**QUOTED PASSAGE**

FATA[0001] rpc error: code = InvalidArgument desc = application spec for openfaas-operator is invalid: InvalidSpecError: repository not accessible:
rpc error: code = Unknown desc = error testing repository connectivity: Get "https://github.com/openfaas/faas-netes.git/info/refs?service=git-upload-pack":
x509: certificate is valid for [cloudfront.net](http://cloudfront.net/), *.[cloudfront.net](http://cloudfront.net/), not [github.com](http://github.com/)

I also saw that ping and curl to Google failed from ghcr.io/openfaas/curl:latest with kubectl run with errors about Cloudfront and incorrect TLS cert names. An up to date CA certs bundle was available in the container.

Do you think it's related?

alexellis avatar Sep 21 '22 07:09 alexellis

No, that looks like you have something in your environment (an upstream DNS server with ad-blocking capabilities perhaps) that is redirecting your requests to CloudFront instead of the requested domain.

brandond avatar Sep 21 '22 07:09 brandond

Thanks for the clarification. This was just a regular bare-metal host on Equinix Metal. I tried out two different regions, but did nothing differently (IMHO) between installing on Equinix Metal and Linode. On Linode it worked without any issues.

alexellis avatar Sep 21 '22 08:09 alexellis

This has been fixed and validated in v1.25.2-rc1+k3s1 via the new k8s version. Thank you for all the details on this issue! You will see the fixes when the release is promoted 🎉

rancher-max avatar Sep 26 '22 21:09 rancher-max

Hello, I'm experiencing a DNS resolution issue with Alpine-based containers on my Ubuntu 22.04 system running K3s version 1.27.9+k3s1, similar to the one previously reported in issue #6132. I've applied a fix by setting dnsPolicy to None and manually configuring dnsConfig with specific nameservers, searches, and options. This workaround is effective, but I'm wondering if there's an alternative solution that doesn't require such specific DNS configuration adjustments. Has anyone else faced this with the same K3s version and found a different workaround? Thank you for any suggestions or guidance.

anastas001 avatar Feb 08 '24 19:02 anastas001

@anastas001 please open a new issue. This was a regression in upstream Kubernetes that has long been resolved.

brandond avatar Feb 08 '24 19:02 brandond

**WHAT TO PRODUCE**
Translate this sentence from the forum thread above into Spanish: "This was a regression in upstream Kubernetes that has long been resolved."

**INFORMATION SHOWN**
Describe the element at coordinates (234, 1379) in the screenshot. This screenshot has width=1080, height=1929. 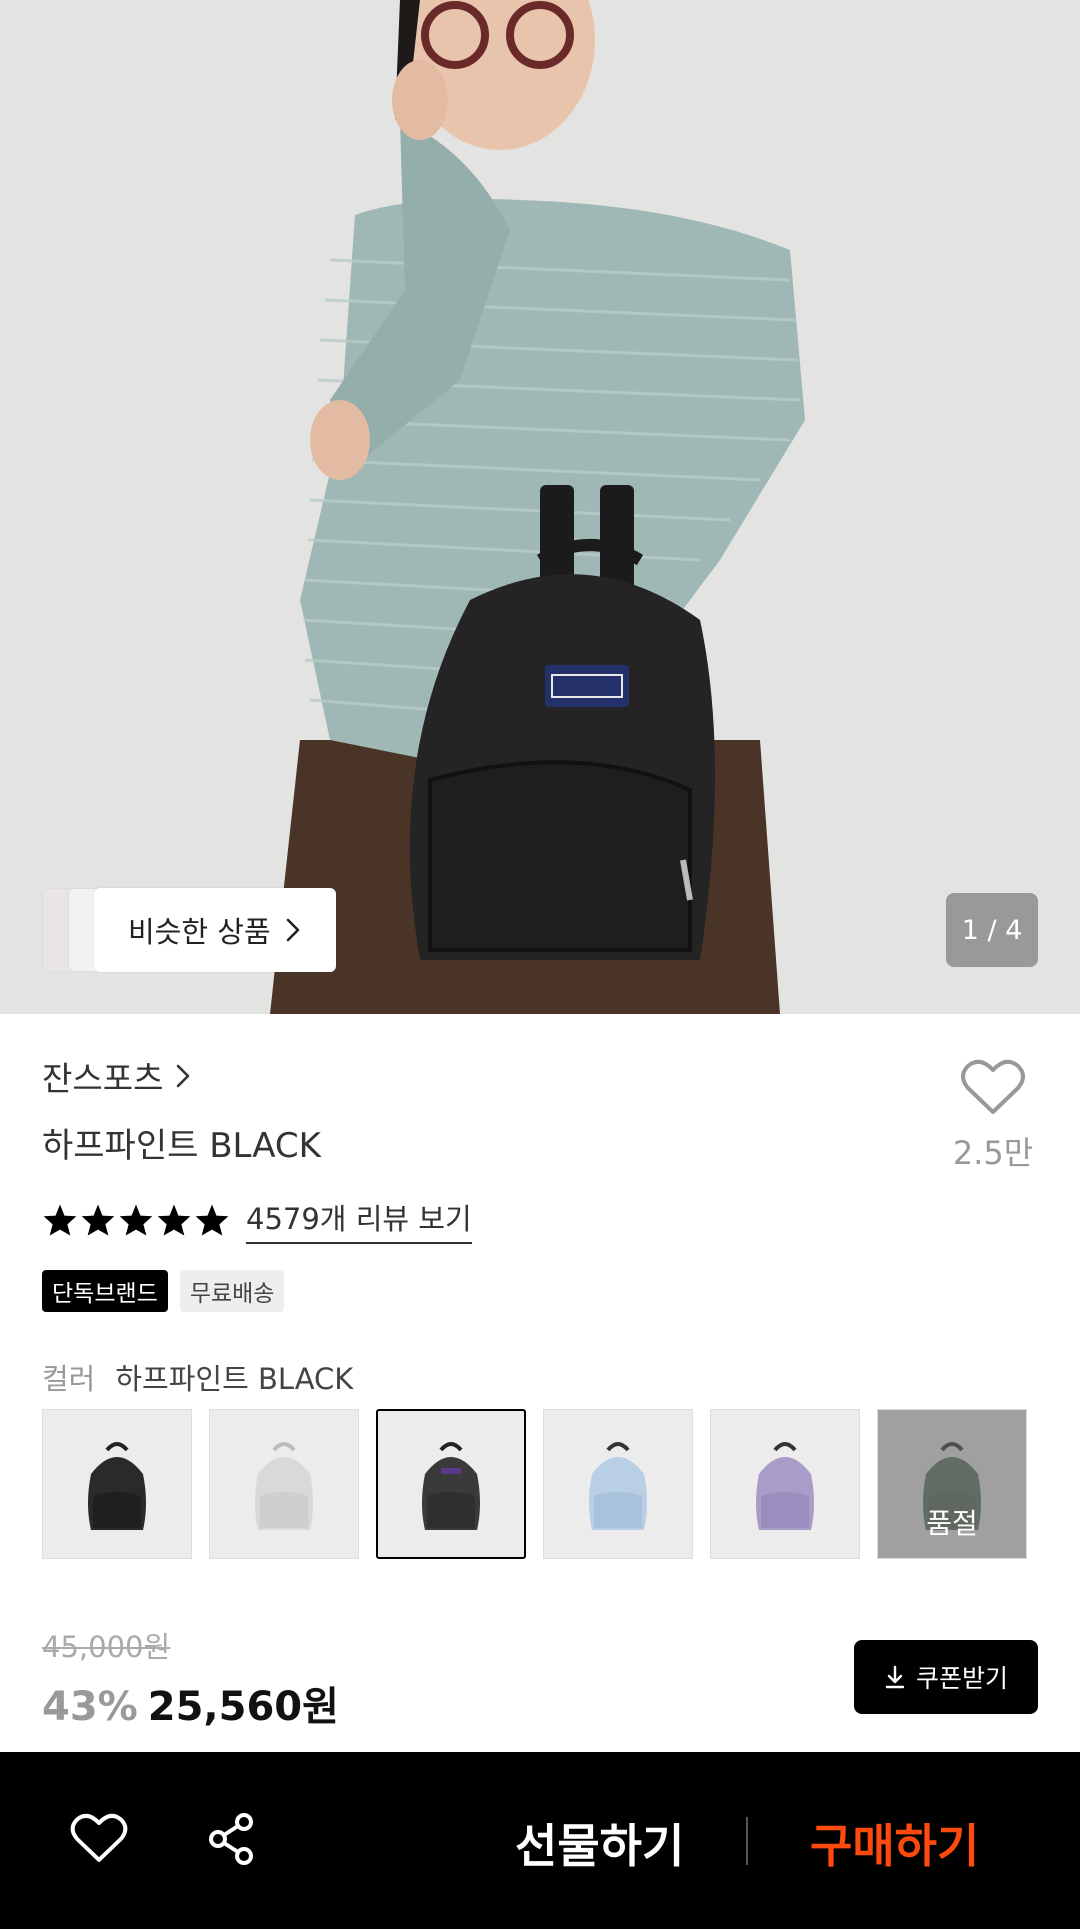
I see `color-value: 하프파인트 BLACK` at that location. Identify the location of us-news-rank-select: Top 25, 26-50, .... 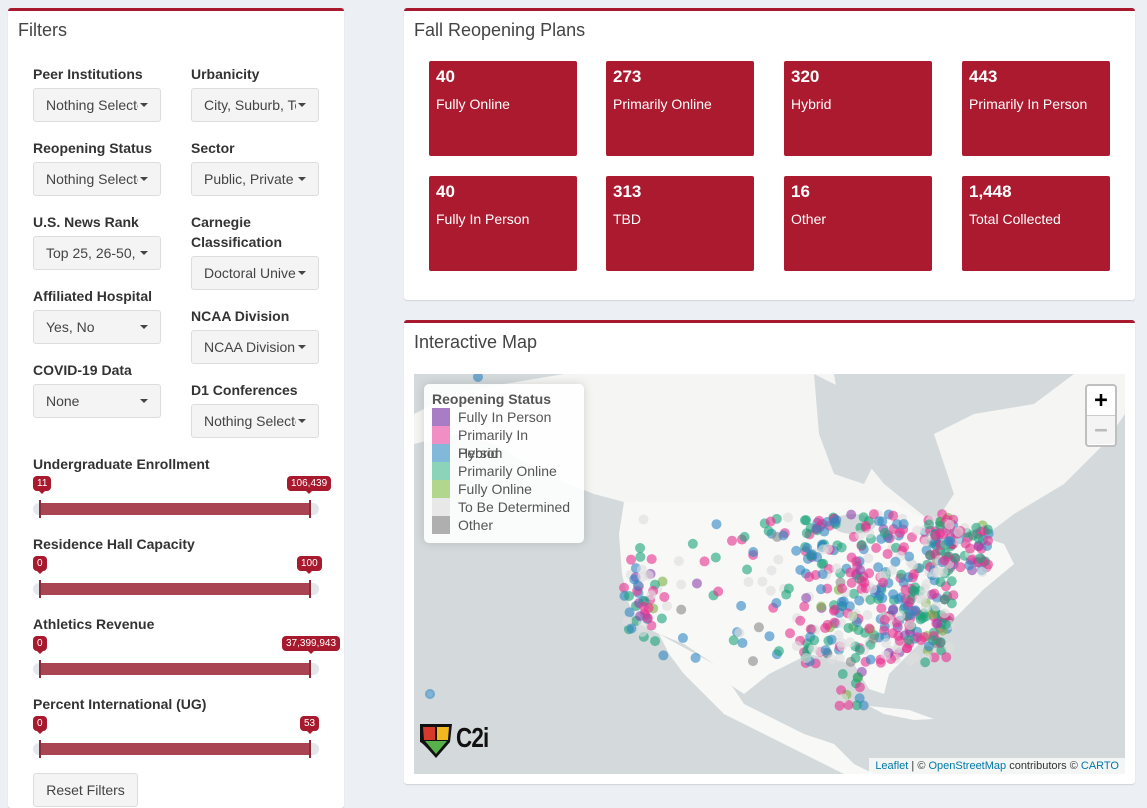
(97, 253).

**EXPECTED OUTPUT**
Esto fue una regresión en Kubernetes upstream que se resolvió hace mucho tiempo.